Document excerpt:
= = = =

Dallas Police Officer Christopher was advised by three teenagers that a Latin American man had just pulled a woman off the street into some bushes near an apartment house. Approaching the scene, he heard "groaning, kicking and a woman screaming for help." He pulled out his pistol and ordered the people to come out. Appellant came out. His pants were down around his knees. He pulled up his pants and ran and the officer chased him for three blocks, never losing sight of him and placed him under arrest. Appellant's clothes were in disarray and had dirt on them.
The place appellant came from was out of the bushes at exactly the place where prosecutrix was found. When the officer found her, she was lying on her back with her legs spread and her knees up, she was naked from the waist down. Her blouse had been pushed up almost to her breast, she was bleeding profusely from several cuts and abrasions about the head and shoulders, and she was bleeding in the area around the vagina. Her face was distorted, cut and swollen.
Appellant took the stand and denied any assault of any nature upon prosecutrix. He said he kneeled down and crawled in the bushes to urinate, and ran when he saw the officer with the pistol.
The sufficiency of the evidence is not challenged.
The first ground of error urged by appellant is that the court erred in not charging on aggravated assault, as requested by him.
The court charged in part:"Although you may believe from the evidence that the defendant assaulted the said L____ G____ at the time and place alleged, yet if at the time he did so, if he did, he did not have the specific intent in his mind to have carnal knowledge of her, or if you have a reasonable doubt thereof, you will acquit the defendant."

= = = =

Given information:

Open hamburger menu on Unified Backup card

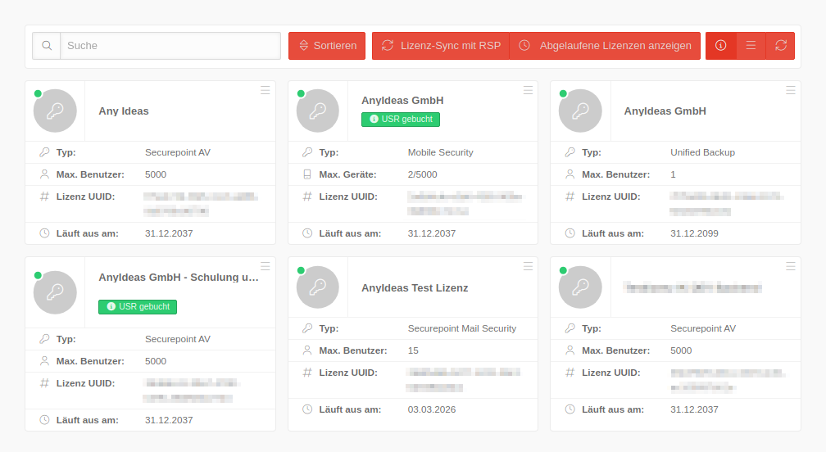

= = = =

Set task 1:
List each action the appellant, in his testimony, says he took, as given in the court opinion above.
Set task 2:
In the court opinion above, how far did the officer chase the appellant before arresting him?
Set task 3:
Pick up the court opinion above after its last sentence and carry it forward.

Response 1:
- He kneeled down.
- He crawled in the bushes to urinate.
- He ran when he saw the officer with the pistol.

Response 2:
Three blocks.

Response 3:
Such charge was more favorable to the rights of defendant than he requested, and he cannot complain.
We hold that the issue of aggravated assault was not raised by the evidence, since appellant denied any assault whatever, and the court was therefore not called upon to respond to his request.
The rule is well stated in 4 Branch's Ann. P.C., p. 219, Sec. 1889, as follows:"If the case is either assault with intent to rape or that defendant is not guilty of any offense, it is not error to fail or refuse to charge on the issue of aggravated assault. Dorsey v. State, 1 [Tex.]App. 33; Long v. State, [Tex.Cr.App.] 46 S.W. 640; Ricks v. State, 48 Crim.[Tex. Cr.R.] 229, 87 S.W. 345; Herbert v. State, 49 Crim.[Tex.Cr.R.] 72, 90 S.W. 653; Fowler v. State, 66 Crim.[Tex. Cr.R.] 500, 148 S.W. 576; Hooper et al. v. State, 72 Crim.[Tex.Cr.R.] 82, 160 S.W. 1187; Rettig v. State, 90 Crim. [Tex.Cr.R.] 142, 233 S.W. 839."
Appellant's ground of error No. 2 is that the court erred in not furnishing him a copy of Officer Christopher's testimony before the grand jury following the direct examination of the witness.
*876 Officer Christopher testified for the State. Request was made for a copy of his testimony before the grand jury for use in cross-examination. Although the court had it before him, he refused this request. Appellant cites Dennis v. United States, 384 U.S. 855, 86 S. Ct. 1840, 16 L. Ed. 973, to support his contention.
The record before us shows that the court permitted the prior testimony of Officer Christopher to be incorporated therein. We have examined it and find no inconsistencies with his testimony given on the trial. It is necessary that appellant show some special reason or particularized need for the testimony, and having failed to do so, he does not show harm by the denial of the trial court to permit him to have the previous testimony for cross-examination. Hicks v. State, Tex.Cr.App., 482 S.W.2d 186; Polk v. State, Tex.Cr.App., 476 S.W.2d 330; Garcia v. State, Tex.Cr.App., 454 S.W.2d 400; Brown v. State, Tex.Cr. App., 475 S.W.2d 938.
We overrule ground of error No. 2.
Ground of error No. 3 is that the court committed reversible error in denying his motion for mistrial because the prosecutor in his argument to the jury, at the guilt or innocence phase of the trial, injected facts outside the record as to the identification of appellant.
The argument complained of was that "she picked his picture out of a whole stack of photographs."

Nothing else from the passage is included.